The text line position feature extraction model 403 is used for performing feature extraction on the image containing the document through a first feature extraction module to obtain a feature map; and extracting the position feature corresponding to each text line in the feature map by a second feature extraction module according to the coordinate of each text line output by the character recognition model 401. The first feature extraction module is a feature extraction module of a pre-trained text line boundary detection model. The training process of the text line boundary detection model refers to the foregoing embodiments, and is not described herein again.

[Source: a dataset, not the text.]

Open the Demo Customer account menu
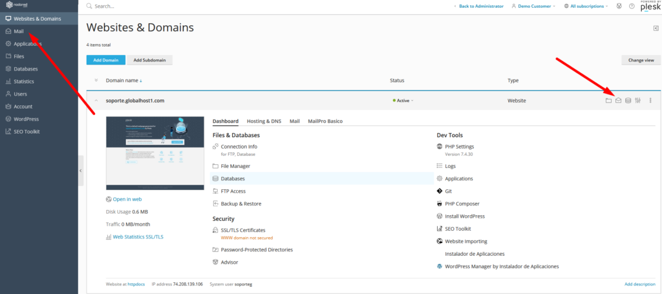 coord(533,6)
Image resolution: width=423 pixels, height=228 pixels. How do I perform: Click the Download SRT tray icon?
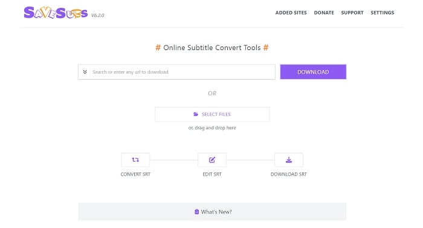289,160
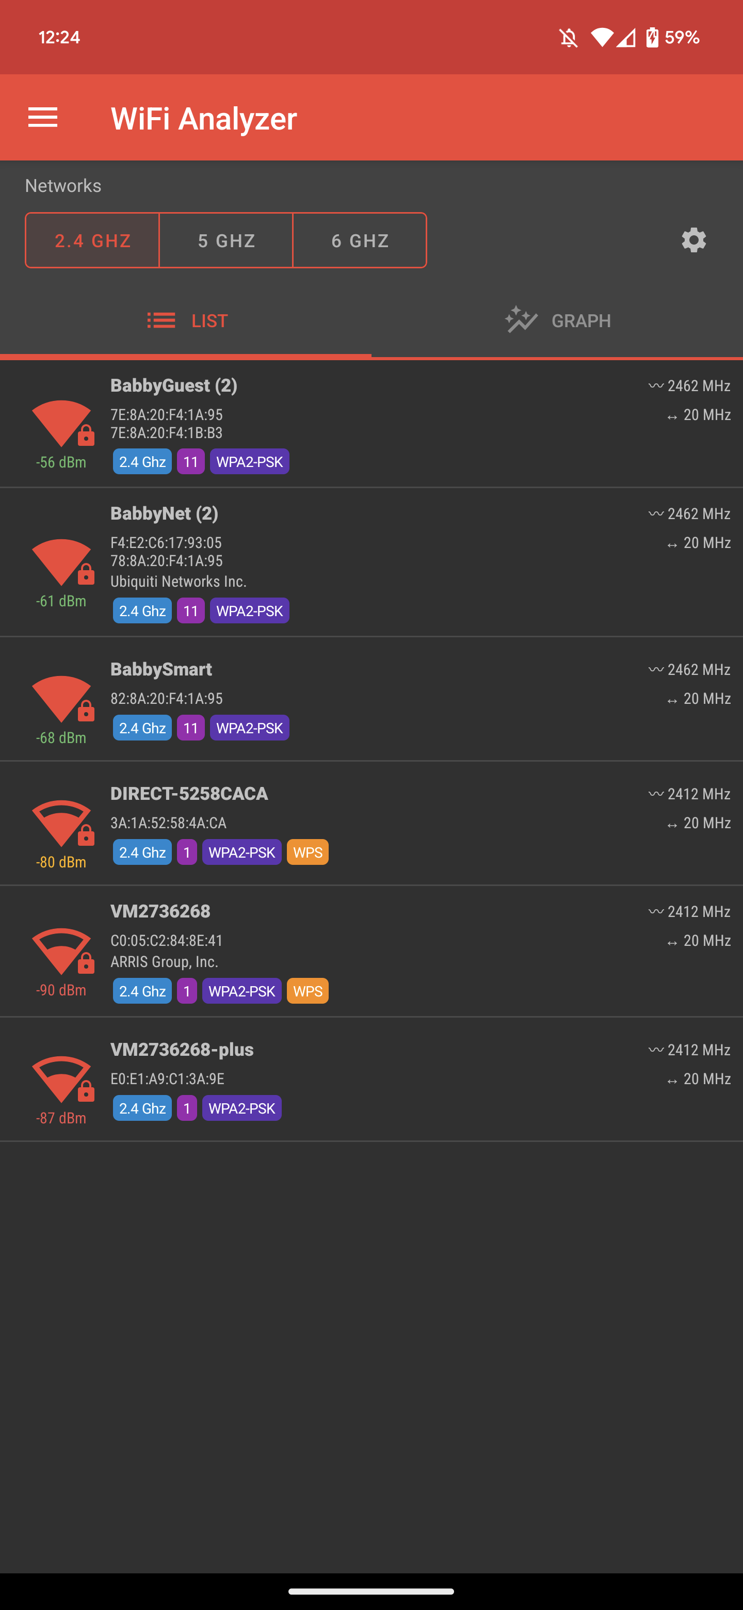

The layout analysis model 404 is configured to fuse, by using the feature fusion module, semantic features of each word in each text line and corresponding position features output by the text line position feature extraction model 403 for each text line output by the character recognition model 401, so as to obtain coding features of the text line; and decoding the coding characteristics of each text line through a first decoding module to obtain the layout structure information of the document.

Obviously, step S301 is implemented by the character recognition model 401, the context representation model 402, and the text line position feature extraction model 403. Steps S302-S303 are implemented by layout analysis model 404. That is, step S101 is implemented by the character recognition model 401, the context representation model 402, the text line position feature extraction model 403, and the layout analysis model 404.

The extraction model 405 is used to encode each character in each text output by the character recognition model 401 according to the layout structure information output by the layout analysis model 404, and determine the element label to which each character belongs according to the encoding result of each character.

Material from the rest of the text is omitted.